Stream Fusion is PEF-ible

Over the year, we have mostly looked at partial evaluation for performing shortcut fusion. I was studying whether, and how easily, these algorithms can be expressed in a partial evaluation framework.

The adventure led me to implement shortcut fusion, with satisfactory results (here, here, here mostly, but also here and here).

After quite a bit of time, I’m happy to say that Stream Fusion [1] is also PEF-ible (Partial Evaluation Fus-ible). In this post, we’ll go into details of how, and also see some potential caveats/limitations. Though we have seen the stream library before, we will rebuild it from first principles, and then fuse it. It turns out that a lot of the difficulties come with trying to fuse flatMap. In the end, I have been, unsurprisingly, inspired by related Haskell work [3, 5].

Quick Recap

Just to recap, the idea of fusion is to remove intermediate datastructures created in a pipeline of operations. We would also like our fusion algorithm to have the following desirable properties:

The algorithm should work for as many different list operations as possible.
The algorithm should be simple, elegant even.

The first fusion algorithm we studied, foldr/build, is simple and elegant. Yet we can’t fuse the zip function easily with it. This is because zip is not well expressed as a fold operation: fold is an inherently push-like operation, whereas zipping two lists requires us to pull elements from 2 lists before packaging and pushing a pair further downstream.

List Operations as Unfolds

We looked at list operations in terms of fold operations previously. But we can also look at them in terms of unfolds.
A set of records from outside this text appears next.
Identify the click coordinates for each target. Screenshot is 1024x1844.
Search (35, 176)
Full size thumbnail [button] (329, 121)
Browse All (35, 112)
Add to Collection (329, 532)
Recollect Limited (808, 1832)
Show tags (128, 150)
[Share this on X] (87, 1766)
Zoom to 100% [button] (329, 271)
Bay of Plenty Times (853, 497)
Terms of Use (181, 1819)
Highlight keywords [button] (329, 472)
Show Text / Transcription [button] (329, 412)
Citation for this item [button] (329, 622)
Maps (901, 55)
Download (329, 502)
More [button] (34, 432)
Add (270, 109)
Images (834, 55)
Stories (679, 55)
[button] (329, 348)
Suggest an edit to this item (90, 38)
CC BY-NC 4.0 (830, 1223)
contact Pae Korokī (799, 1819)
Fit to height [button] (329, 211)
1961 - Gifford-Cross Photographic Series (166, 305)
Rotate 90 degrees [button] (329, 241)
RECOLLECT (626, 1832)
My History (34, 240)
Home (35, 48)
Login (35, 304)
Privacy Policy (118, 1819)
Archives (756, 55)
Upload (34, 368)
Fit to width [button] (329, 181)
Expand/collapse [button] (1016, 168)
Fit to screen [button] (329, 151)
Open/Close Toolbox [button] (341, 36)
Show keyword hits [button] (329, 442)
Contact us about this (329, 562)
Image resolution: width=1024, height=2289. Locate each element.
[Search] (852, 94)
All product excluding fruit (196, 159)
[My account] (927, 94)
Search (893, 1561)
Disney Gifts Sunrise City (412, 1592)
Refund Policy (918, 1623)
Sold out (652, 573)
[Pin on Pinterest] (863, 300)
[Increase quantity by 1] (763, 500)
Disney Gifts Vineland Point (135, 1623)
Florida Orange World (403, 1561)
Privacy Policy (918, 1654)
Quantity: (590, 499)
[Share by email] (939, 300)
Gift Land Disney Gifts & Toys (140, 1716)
For this, we will use a classical category theory trick, flipping the arrows. Recall that fold is a function that, given an algebra F[S] => S, yields a function from Fix[F] => S. We are interested here in the list algebra:

L_alg[T] = forall S. (() + A x S) => S

where the list functor, for elements of type A, is forall S. () + A x S (and empty list, or an element followed by a list). Therefore, the fold function on the list algebra can be written as:

fold: forall S. List[A] => ((() + A x S) => S) => S

Exercise 1: Flip the arrows in the above definition. What do you get?

Parenthesis: Flipping the arrows in category theory usually gives us the dual concept. While fold uses the fact that there is a unique morphism from an initial algebra to any other algebra, unfold uses the fact that there is a unique morphism from a final co-algebra to any other algebra. It turns out that for lists, both co-incide. Hinze et al. call these recursive co-algebras. Please do take a look at their paper for more details, and a better explanation [2].

For the above, we get:

unfold: forall S. S => (S => (() + A x S)) => List[A]

How do we read this function? Well:

It takes some initial state S.
It takes a function that, given some state S, either produces nothing (()) or produces an element of type A and some new state S
It returns a list containing element of type A.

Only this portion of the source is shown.